- Origin: Atlanta, Georgia, U.S.
- Genres: Hip hop
- Years active: 1997–2005
- Labels: Noontime Music Inc.; Orca; Epic; Interscope;
- Past members: Polow da Don Cutty Cartel (deceased) Mr. Mo

= Jim Crow (group) =

Rap group

Jim Crow was a hip hop trio from Atlanta, Georgia, formed in 1997 and composed of rappers Polow da Don, Cutty Cartel, and Mr. Mo.
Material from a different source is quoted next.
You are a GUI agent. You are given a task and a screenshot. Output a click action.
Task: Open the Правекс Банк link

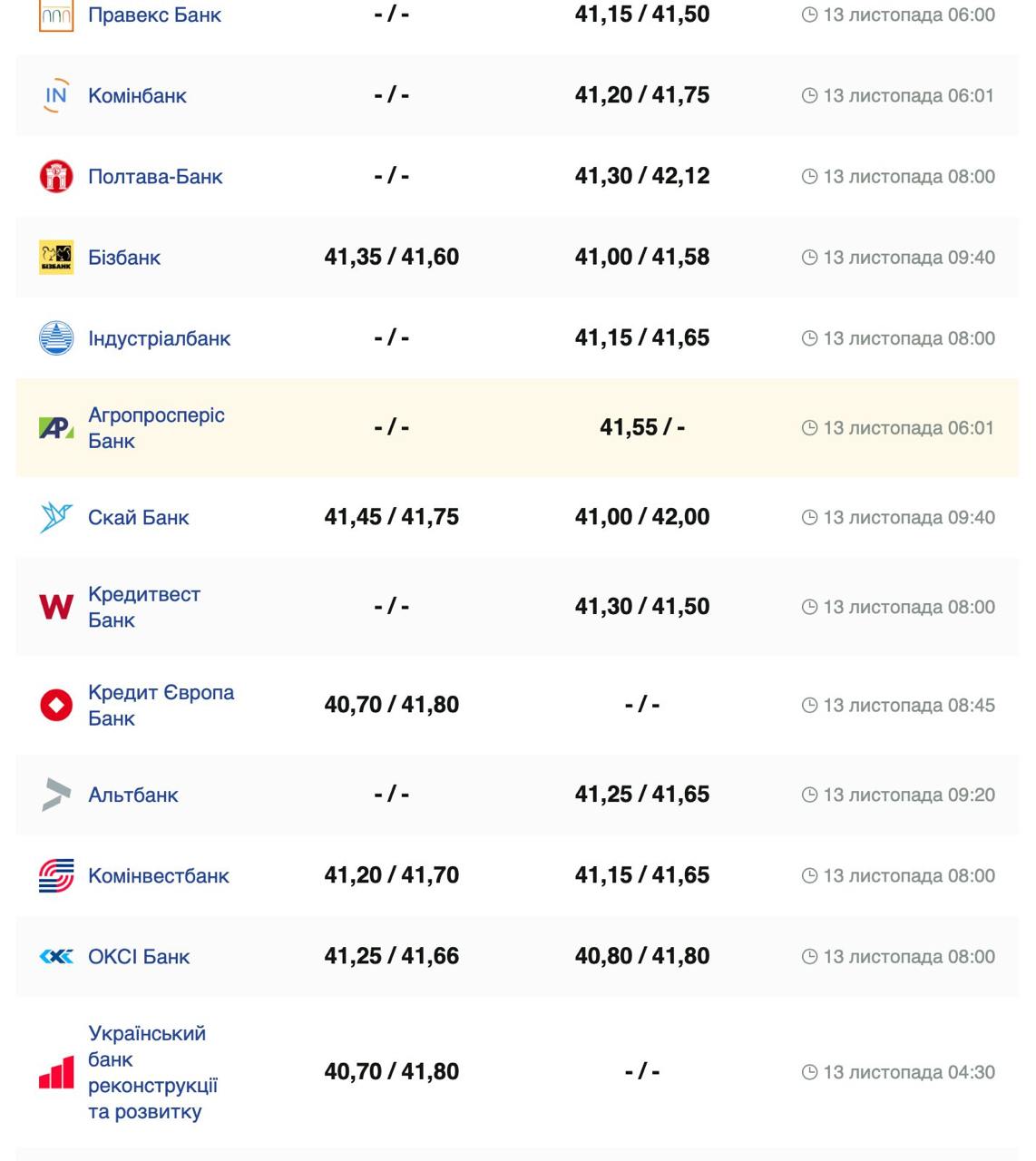click(x=154, y=15)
The group signed with Epic Records in 1999. Their debut studio album, Crow's Nest (1999), peaked at number 99 on Billboards Top R&B/Hip-Hop Albums chart. Its lead single, "That Drama (Baby's Mama)" (featuring Too Short), peaked at number 25 on the Hot Rap Songs chart. English-American rapper Slick Rick guest appeared on the group's second album, Right Quick (2001), which was the trio's final release before disbanding in 2005.

==Critical reception==
Vibe called the debut "exceptional," writing that the group "come off lovely in the lyrics department, rocking rushed conversational flows and tight rhymes that are often filled with satire." The Atlanta Constitution deemed it "a debut outstanding in its near sample-free production and well-rounded in its storytelling." The Republican concluded that "there's a synchronicity to the rapid rhymes of Mr. Mo, Cartel and Polow, a solid flow that adds depth to tracks like the tough-talkin' 'Bandits', and the dope 'n' drink groove-fest 'Low, Low'."

Billboard thought that "the group's controversial name is a tip-off to its secret weapon—they're serious jokesters ... Not for the light-hearted, Crow's Nest is an amalgam of bluesy beats and tragic parables." The Cincinnati Post awarded the debut an A+, and determined that "Mr. Mo, Cartel and Polow display dizzying rhyme excursions draped over inventively thumping beats packed with soulful hooks ... The group comfortably alternates among raw hard-core, party anthems, comical tracks and thought-provoking fare."

== Discography ==
=== Albums ===
- Crow's Nest (1999)
- Right Quick (2001)

=== Singles ===
- "Bandits" (1999)
- "That Drama (Baby's Mama)" (featuring Jazze Pha and Too Short) (1999)
- "Holla at a Playa" (featuring Sean Paul of Youngbloodz and Jazze Pha) (2002)
- '"Hot Wheels" (2002)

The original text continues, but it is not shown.